Abstract
Background: In Switzerland, children with complex care needs (CCN), of whom one-fifth suffer from chronic health risks or disabilities, struggle to access the necessary support due to a fragmented health and social care system, leading to high readmission rates, increased costs, and family burden; accordingly, the SPARKLe project aims to develop, implement, and evaluate an transitional integrated care model to optimize the transition from hospital to home using a systematic methodological approach.

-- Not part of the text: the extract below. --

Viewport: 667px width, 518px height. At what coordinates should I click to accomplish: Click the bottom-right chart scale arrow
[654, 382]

Approach: SPARKLe is a multiphase project following the Medical Research Council (MRC) framework and adopting implementation science principles. Phase A (between 2022 and 2023) involved an evaluation of the evidence, a contextual analysis using qualitative design guided by different implementation frameworks and models (individual interviews were conducted with 4 families, 12 healthcare professionals, and 8 leaders), and active stakeholder involvement. As a result, the SPARKLe care model was co-developed. In Phase B, the feasibility and initial implementation of the SPARKLe care model were tested in a real-world setting using mixed methods design: 3 general pediatric units at the Children’s University Hospital in Zurich, Switzerland were recruited to implement the SPARKLe integrated care model. Qualitative data was collected through focus groups and interviews of 6 families and 10 healthcare professionals respectively, while quantitative data was gathered from surveys and health records of 6 patients and 9 community healthcare providers post-discharge.

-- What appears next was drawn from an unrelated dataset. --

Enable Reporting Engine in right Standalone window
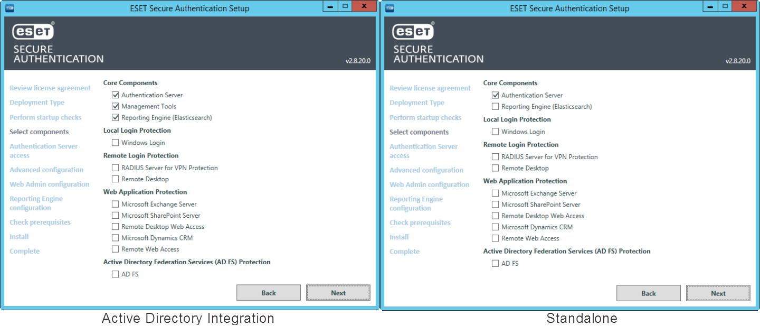This screenshot has height=334, width=760. tap(495, 107)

Results: Findings from the evaluation of the feasibility study (Phase B) demonstrated good acceptability of the SPARKLe integrated transitional care model among families of CCN children compared to the hospital care providers (nurses, MDs, therapy team and social workers). The study also demonstrated the need to improve the model’s reach, fidelity, and feasibility, particularly in components such as information transfer (fidelity 50%) and follow up post discharge (fidelity 0%) by a) implementing it in a supportive environment at the forefront of children with complex care needs; and b) providing continuous support to nursing staff to enhance clarity over their roles. The community health care providers reported 64% acceptance of the model and 63% feasibility of the collaboration with the hospital professionals with regards to the CCN care. Full evaluation of the effectiveness outcomes will follow in the effectiveness study (Phase C).

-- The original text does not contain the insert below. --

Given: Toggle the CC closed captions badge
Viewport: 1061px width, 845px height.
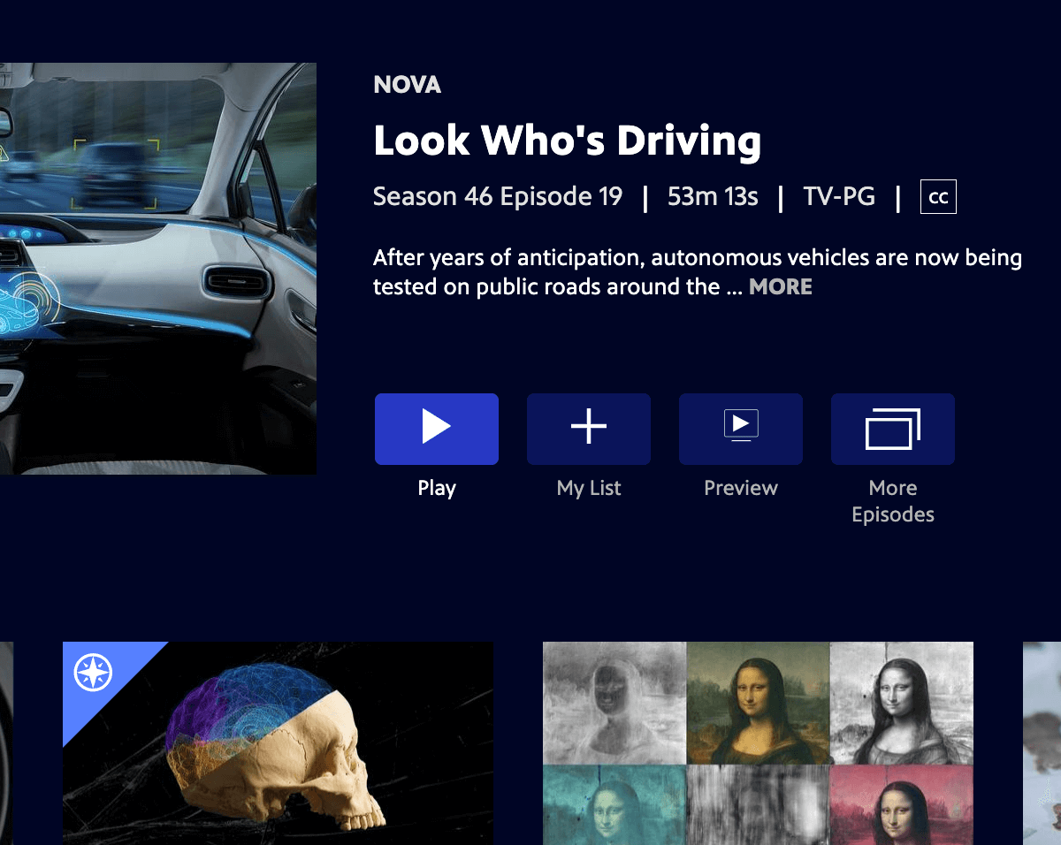Looking at the screenshot, I should point(938,197).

Implications: While adaptation of the peripheral components of the model is needed, the SPARKLe integrated transitional care model was highly accepted by families of CCN children. This implication indicates that SPARKLe can serve as a blueprint to scale it up to other Children’s Hospitals in Switzerland and beyond after the effectiveness study. To increase its reach, stronger leadership and efforts to involve community care providers in the referral process are essential.